[What the exercise asks] Set down the passage from the printing-member text below, starting with "The silicate liquid may comprise one" and going on through "quaternary ammonium silicate.", word for word.

[Text excerpt]

— START —

In second aspect, the invention is a method of preparing a printing member for printing, the method comprising rendering non-ink accepting selected ink accepting areas of the member. The method preferably includes the step of causing printable information to become associated with a substrate, for example by information-wise exposing a non-exposed printing member, and inspecting the member to determine the selected ink-accepting areas to be rendered non-ink accepting.

The printing member preferably includes a hydrophilic layer prepared by contacting a support with a fluid comprising a silicate liquid in which particulate material is dispersed.

The silicate liquid may comprise a solution of any soluble silicate including compounds often referred to as water glasses, metasilicates, orthosilicates and sesquisilicates. The silicate liquid may comprise a solution of a modified silicate for example a borosilicate or phosphosilicate.

The silicate liquid may comprise one or, more preferably only one, metal or non-metal silicate. A metal silicate may be an alkali metal silicate. A non-metal silicate may be quaternary ammonium silicate.

The silicate liquid may be formed from silicate in which the ratio of the number of moles of silicon-containing species, for example SiO2, to the number of moles of cationic, for example metal, species is in the range 0.25 to 10, preferably in the range 0.25 to about 6, more preferably in the range 0.5 to 4.

The silicate liquid is preferably alkali metal silicate. In this case, the ratio of the number of moles of SiO2 to the number of moles of M2O in the silicate, where M represents an alkali metal may be at least 0.25, typically at least 0.5, preferably at least 1, more preferably at least 1.5. Especially preferred is the case in which the ratio is at least 2.5. The ratio may be less than 6, preferably less than 5 and more preferably less than 4.

Preferred alkali metal silicates include lithium, sodium and potassium silicates, with lithium and/or sodium silicate being especially preferred. A silicate liquid comprising only sodium silicate is most preferred.

The fluid may comprise 2 to 30 wt % of silicate (e.g. dissolved sodium silicate solid), preferably 5 to 20 wt %, more preferably 8 to 16 wt %. The liquid may be prepared using 10 to 60 wt %, preferably 30 to 50 wt %, more preferably 35 to 45 wt % of a silicate solution which comprises 30 to 40 wt % silicate.

The fluid may include 5 to 60 wt % of particulate material. Preferably, the fluid includes 10 to 50 wt %, more preferably 15 to 45 wt %, especially 20 to 40 wt % of particulate material.

The ratio of the weight of silicate to the weight of particulate material in the fluid is preferably in the range 0.1 to 2 and, more preferably, in the range 0.1 to 1. Especially preferred is the case in which the ratio is in the range 0.2 to 0.6.

The fluid may include more than 20 wt %, preferably more than 30 wt %, more preferably more than 40 wt %, especially more than 45 wt % water (including water included in the silicate liquid). The fluid may include less than 80 wt %, preferably less than 70 wt %, more preferably less than 65 wt %, especially less than about 60 wt % water.

— END —

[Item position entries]
— START —

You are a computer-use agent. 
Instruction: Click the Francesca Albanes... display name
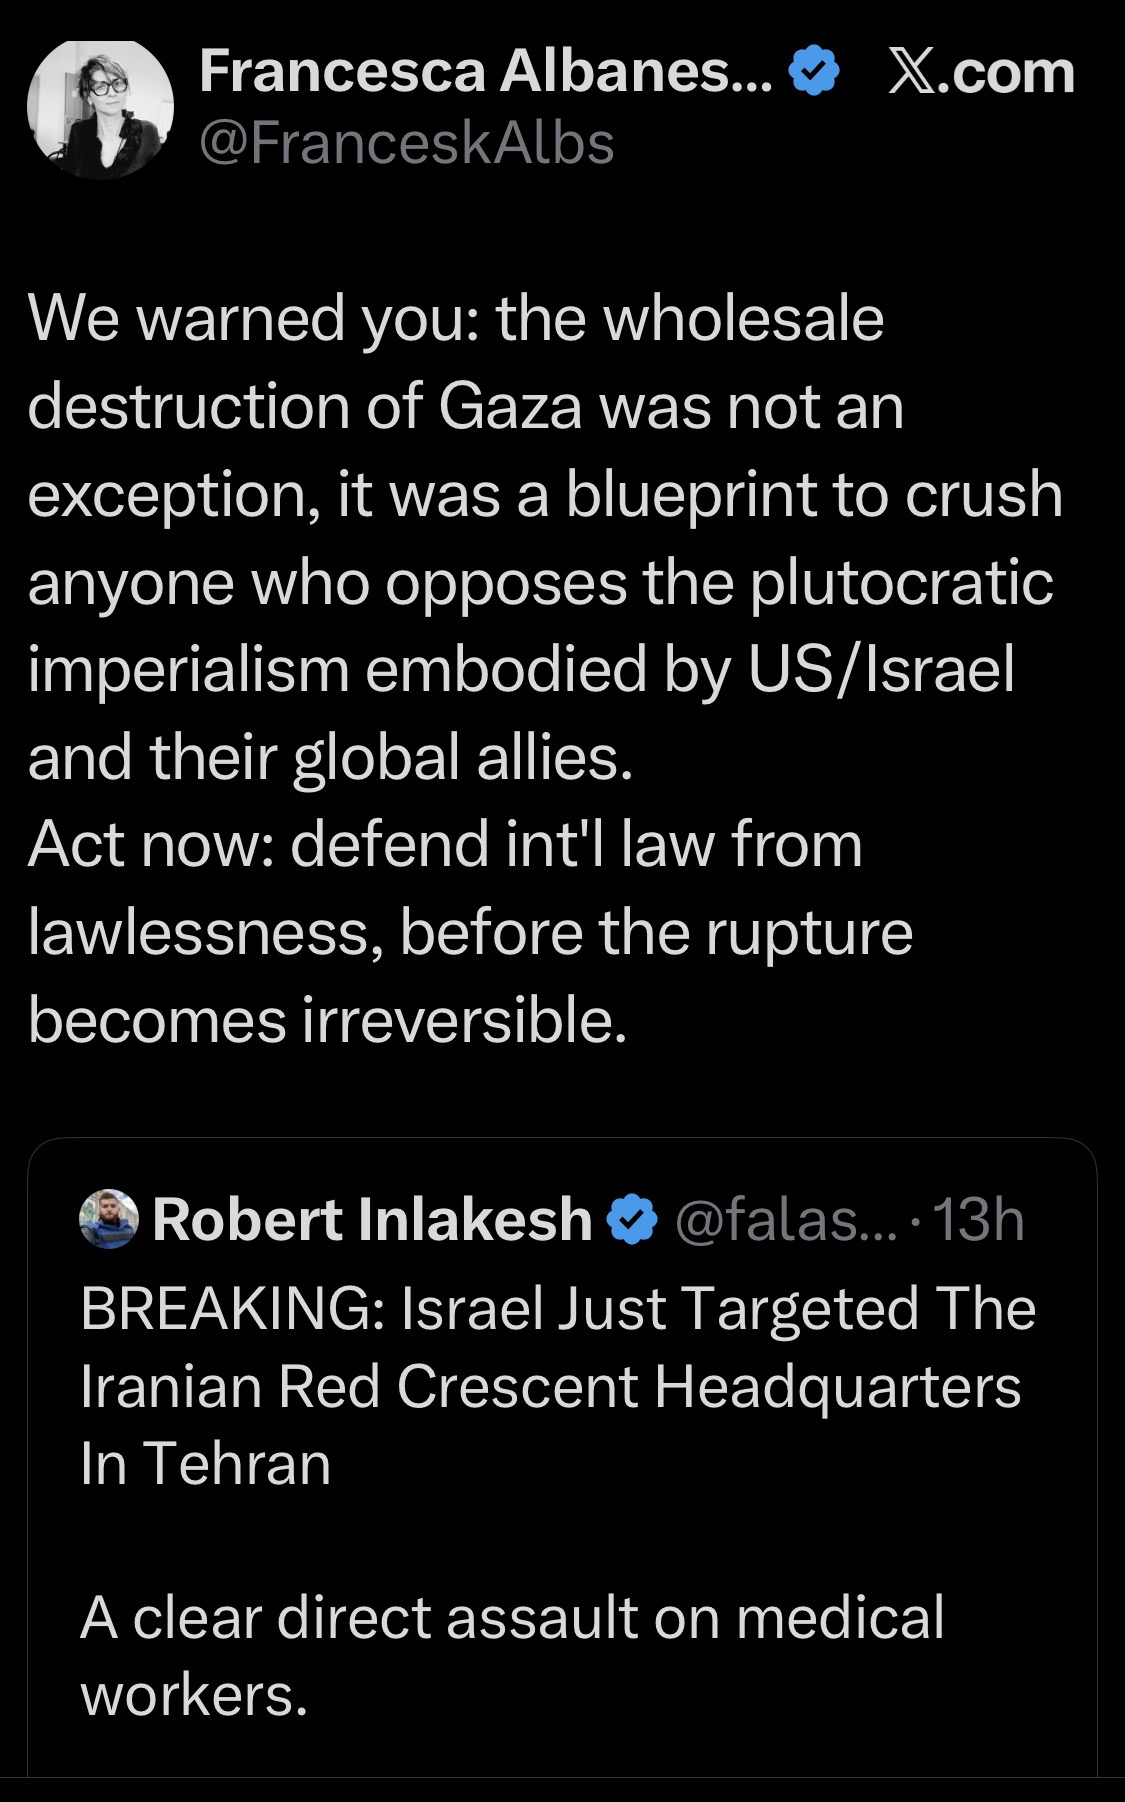(x=485, y=72)
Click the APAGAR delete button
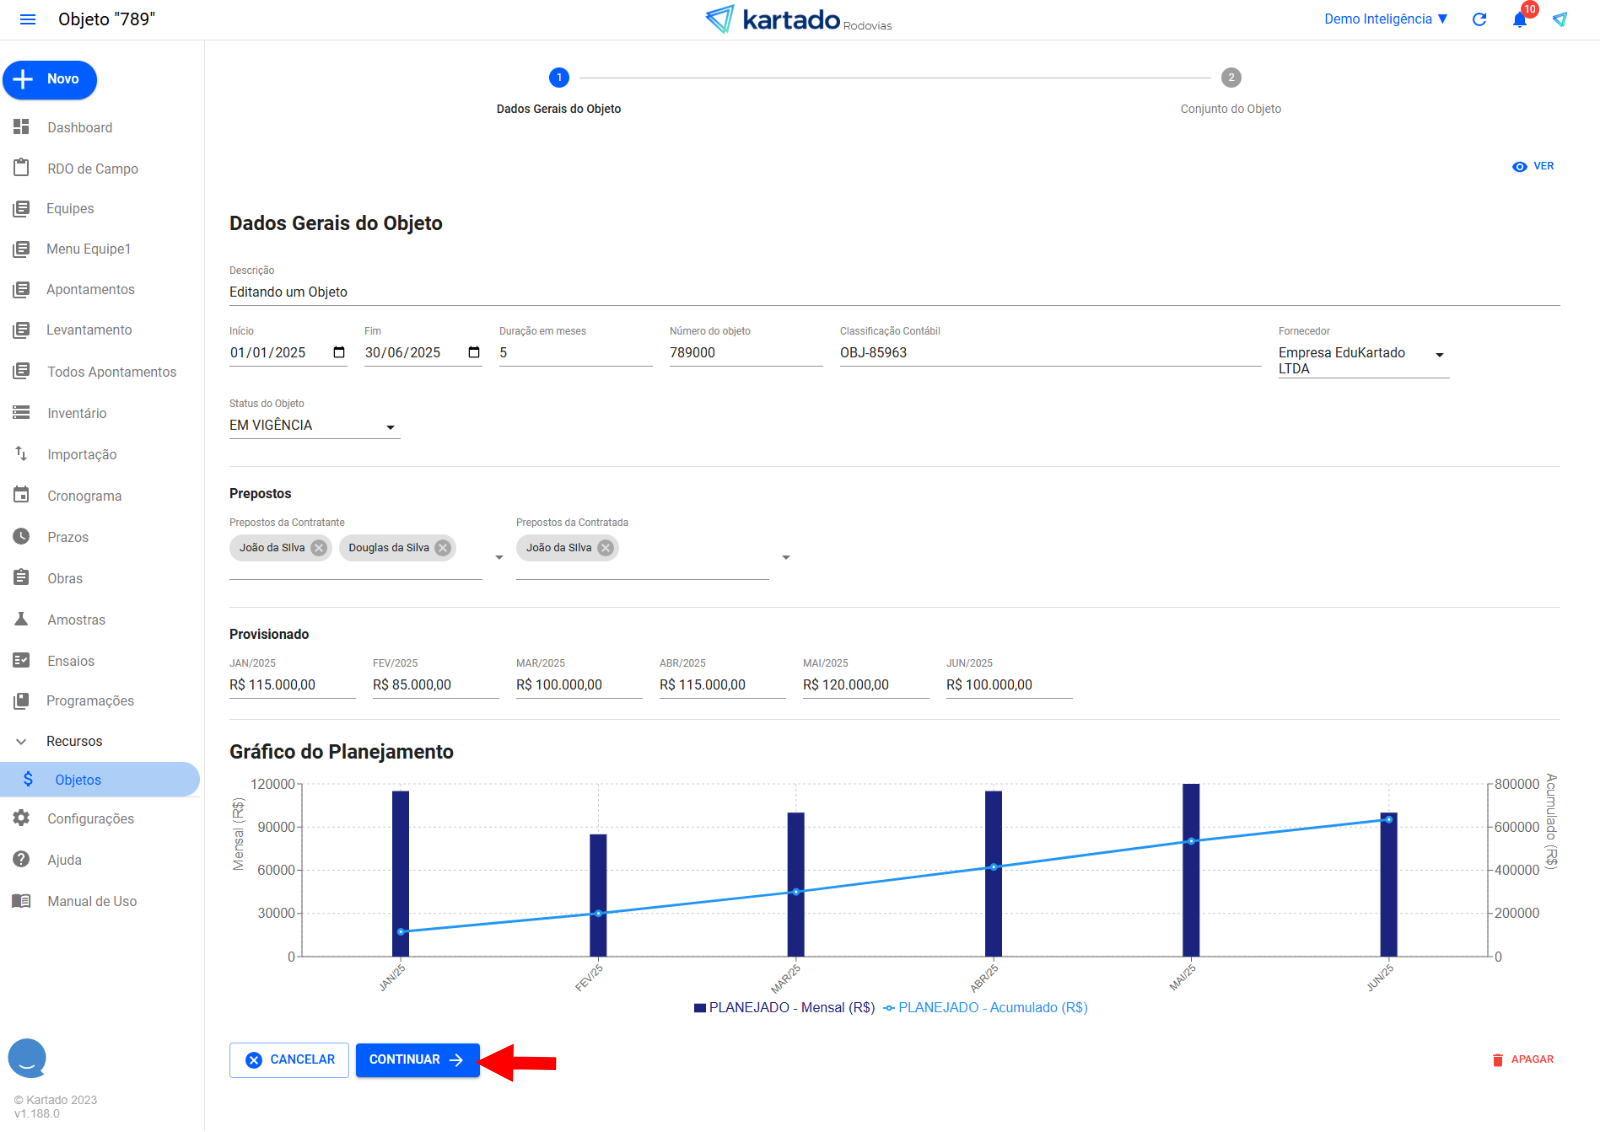This screenshot has height=1132, width=1601. [x=1523, y=1060]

— END —

[Solution below]
The silicate liquid may comprise one or, more preferably only one, metal or non-metal silicate. A metal silicate may be an alkali metal silicate. A non-metal silicate may be quaternary ammonium silicate.